Supplied text:
════════════════

Barry, John M.
–
The Great Influenza: The Story of the Deadliest
Pandemic in History,
©2018,
updated edition with a new
Afterword. Originally published 2004.
“Afterword”
As horrific as the disease itself
was, public officials and the media helped create that terror -- not by
exaggerating the disease but by minimizing it, by trying to reassure. … If
there is a single dominant lesson from 1918, it’s that governments need to tell
the truth in a crisis. … You don’t manage the truth. You tell the truth.
In 1918 the lies of officials and
of the press never allowed the terror to condense in the concrete. The public
could trust nothing and so they knew nothing.
Those in authority must retain the
public’s trust. The way to do that is to distort nothing, to put the best face
on nothing, to try to manipulate no one.
…………………………………………………..
Too bad Trump did not heed
this advice. Instead he led with lies which he possibly thought were
reassuring. But his attempts at reassuring were merely efforts to fend off
criticism of his lack of leadership.
Trump’s Lies About
the Coronavirus
Much of this info is from The Atlantic, 11/02/2020.
Trump’s words are in the quotation marks.
February 27, 2020 - The outbreak would be temporary: “It’s going
to disappear. One day, it’s like a miracle—it will disappear.”
February 2020
- “Now the Democrats are
politicizing the coronavirus.” The outbreak is “their new hoax.”
March 2, 2020
- Pharmaceutical companies are
going “to have vaccines, I think, relatively soon.” The first vaccine in the
U.S. was given December 2020.
March 6 and May 11, 2020 - “Anybody
that needs a test, gets a test. We—they’re there. They have the tests. And the
tests are beautiful” and “If somebody wants to be tested right now, they’ll be
able to be tested.” The U.S. did not
have enough testing.
March 26, 2020
- This kind of pandemic “was
something nobody thought could happen … Nobody would have ever thought a thing
like this could have happened.” Experts
both inside and outside the federal government sounded the alarm many times in
the past decade about the potential for a devastating global pandemic.

════════════════

Continue the piece on Trump's coronavirus statements, picking up after its last sentence.

Supplied information:

════════════════

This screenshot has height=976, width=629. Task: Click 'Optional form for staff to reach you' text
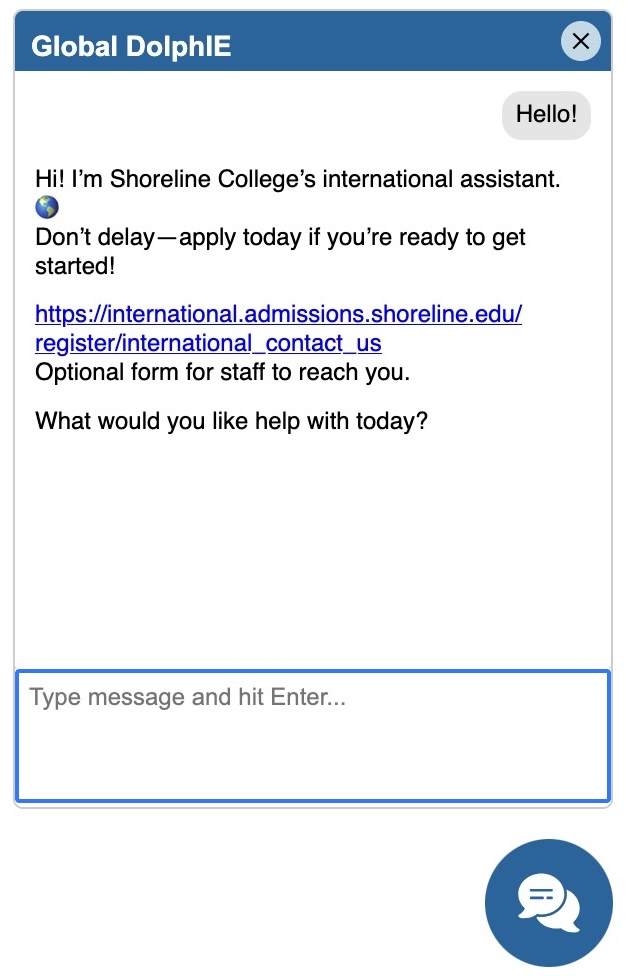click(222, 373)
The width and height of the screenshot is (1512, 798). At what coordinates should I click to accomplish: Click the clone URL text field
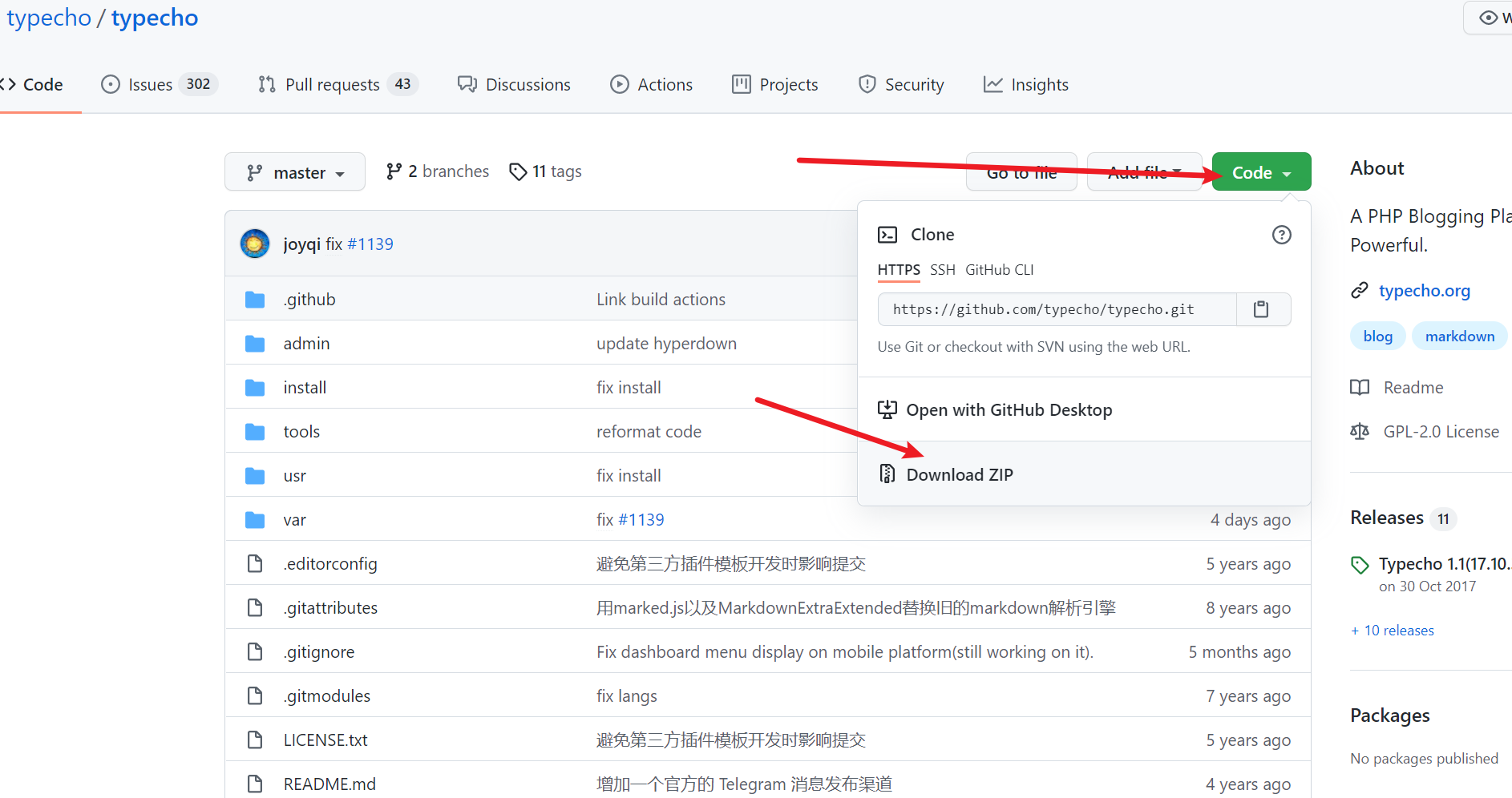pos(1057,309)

════════════════

Response for this exercise:
May 8, 2020
- The coronavirus is “going to go
away without a vaccine … and we’re not going to see it again, hopefully, after
a period of time.”
May 11, 2020
- America has “developed a
testing capacity unmatched and unrivaled anywhere in the world, and it’s not
even close.” The United States was still
not testing enough people and was lagging behind the testing and tracing
capabilities that other countries had developed.
May 2020
- “Coronavirus numbers are
looking MUCH better, going down almost everywhere,” and cases are “coming way
down.”
June 17, 2020
- The pandemic is “fading away.
It’s going to fade away.”
July 2, 2020
- The pandemic is “getting under
control.”
July 4, 2020
- “99%” of COVID-19 cases are
“totally harmless.” The WHO has said
that about 15 percent of COVID-19 cases can be severe, with 5 percent being
critical.
Multiple times
- America is “rounding the
corner” and “rounding the final turn” of the pandemic.
Multiple times
- “What happens is, you get
better” after being sick with COVID-19. “That's what happens: You get better.”
Also, “You get better and then you’re immune.”
Trump finally declared a national emergency more than seven
weeks after the first domestic COVID-19 case was reported, in Washington State.